■ Assignment
Set down exactly each line of the entries below, beginning at the one that contains "[Instagram] (170, 2543)" and ending at the last, and no others.

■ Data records
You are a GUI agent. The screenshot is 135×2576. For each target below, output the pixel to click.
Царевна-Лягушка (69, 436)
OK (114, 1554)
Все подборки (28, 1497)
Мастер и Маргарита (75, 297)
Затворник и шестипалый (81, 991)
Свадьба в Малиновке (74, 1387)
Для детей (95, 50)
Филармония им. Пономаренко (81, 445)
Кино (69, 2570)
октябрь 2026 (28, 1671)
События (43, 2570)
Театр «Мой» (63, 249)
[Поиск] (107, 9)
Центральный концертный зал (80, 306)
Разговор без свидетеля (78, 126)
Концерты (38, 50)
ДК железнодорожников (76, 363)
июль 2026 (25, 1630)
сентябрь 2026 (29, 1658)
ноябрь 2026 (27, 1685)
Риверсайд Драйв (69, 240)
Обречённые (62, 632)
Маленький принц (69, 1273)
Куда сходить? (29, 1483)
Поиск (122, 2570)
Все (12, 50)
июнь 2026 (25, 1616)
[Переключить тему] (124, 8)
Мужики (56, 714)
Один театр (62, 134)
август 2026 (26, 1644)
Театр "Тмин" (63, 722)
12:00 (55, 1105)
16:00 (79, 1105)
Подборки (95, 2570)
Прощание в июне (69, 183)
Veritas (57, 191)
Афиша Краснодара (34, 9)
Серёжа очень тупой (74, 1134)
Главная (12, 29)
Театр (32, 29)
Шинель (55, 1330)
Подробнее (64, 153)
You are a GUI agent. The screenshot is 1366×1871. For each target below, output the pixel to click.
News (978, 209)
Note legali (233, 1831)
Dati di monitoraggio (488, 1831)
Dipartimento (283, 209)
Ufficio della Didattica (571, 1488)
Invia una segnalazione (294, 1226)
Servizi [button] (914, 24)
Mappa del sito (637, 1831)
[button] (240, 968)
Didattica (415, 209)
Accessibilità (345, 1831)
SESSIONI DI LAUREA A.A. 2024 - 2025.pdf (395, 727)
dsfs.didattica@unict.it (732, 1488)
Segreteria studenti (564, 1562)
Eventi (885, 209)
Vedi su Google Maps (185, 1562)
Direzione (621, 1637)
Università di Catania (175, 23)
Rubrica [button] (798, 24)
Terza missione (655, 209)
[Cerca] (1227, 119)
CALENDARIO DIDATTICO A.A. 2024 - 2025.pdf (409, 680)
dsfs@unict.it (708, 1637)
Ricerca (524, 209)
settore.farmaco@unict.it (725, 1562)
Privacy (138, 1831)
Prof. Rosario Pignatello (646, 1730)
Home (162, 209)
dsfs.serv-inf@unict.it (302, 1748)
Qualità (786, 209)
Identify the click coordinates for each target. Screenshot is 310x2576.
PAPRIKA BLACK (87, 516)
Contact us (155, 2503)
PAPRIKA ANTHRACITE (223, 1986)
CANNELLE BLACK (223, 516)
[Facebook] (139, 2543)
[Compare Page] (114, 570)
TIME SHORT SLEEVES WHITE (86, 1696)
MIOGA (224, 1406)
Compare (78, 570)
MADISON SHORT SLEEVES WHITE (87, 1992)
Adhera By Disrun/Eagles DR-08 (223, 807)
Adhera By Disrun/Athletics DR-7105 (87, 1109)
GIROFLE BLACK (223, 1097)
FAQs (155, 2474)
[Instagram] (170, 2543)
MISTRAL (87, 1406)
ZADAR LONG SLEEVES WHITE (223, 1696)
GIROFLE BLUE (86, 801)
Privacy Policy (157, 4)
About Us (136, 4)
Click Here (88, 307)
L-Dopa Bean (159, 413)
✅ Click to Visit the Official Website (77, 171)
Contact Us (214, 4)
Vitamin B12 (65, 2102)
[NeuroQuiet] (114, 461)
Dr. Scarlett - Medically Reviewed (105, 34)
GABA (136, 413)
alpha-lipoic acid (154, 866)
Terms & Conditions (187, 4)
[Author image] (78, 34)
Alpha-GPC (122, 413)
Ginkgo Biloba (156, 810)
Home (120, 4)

■ Worked solution
[Instagram] (170, 2543)
MISTRAL (87, 1406)
ZADAR LONG SLEEVES WHITE (223, 1696)
GIROFLE BLUE (86, 801)
Privacy Policy (157, 4)
About Us (136, 4)
Click Here (88, 307)
L-Dopa Bean (159, 413)
✅ Click to Visit the Official Website (77, 171)
Contact Us (214, 4)
Vitamin B12 (65, 2102)
[NeuroQuiet] (114, 461)
Dr. Scarlett - Medically Reviewed (105, 34)
GABA (136, 413)
alpha-lipoic acid (154, 866)
Terms & Conditions (187, 4)
[Author image] (78, 34)
Alpha-GPC (122, 413)
Ginkgo Biloba (156, 810)
Home (120, 4)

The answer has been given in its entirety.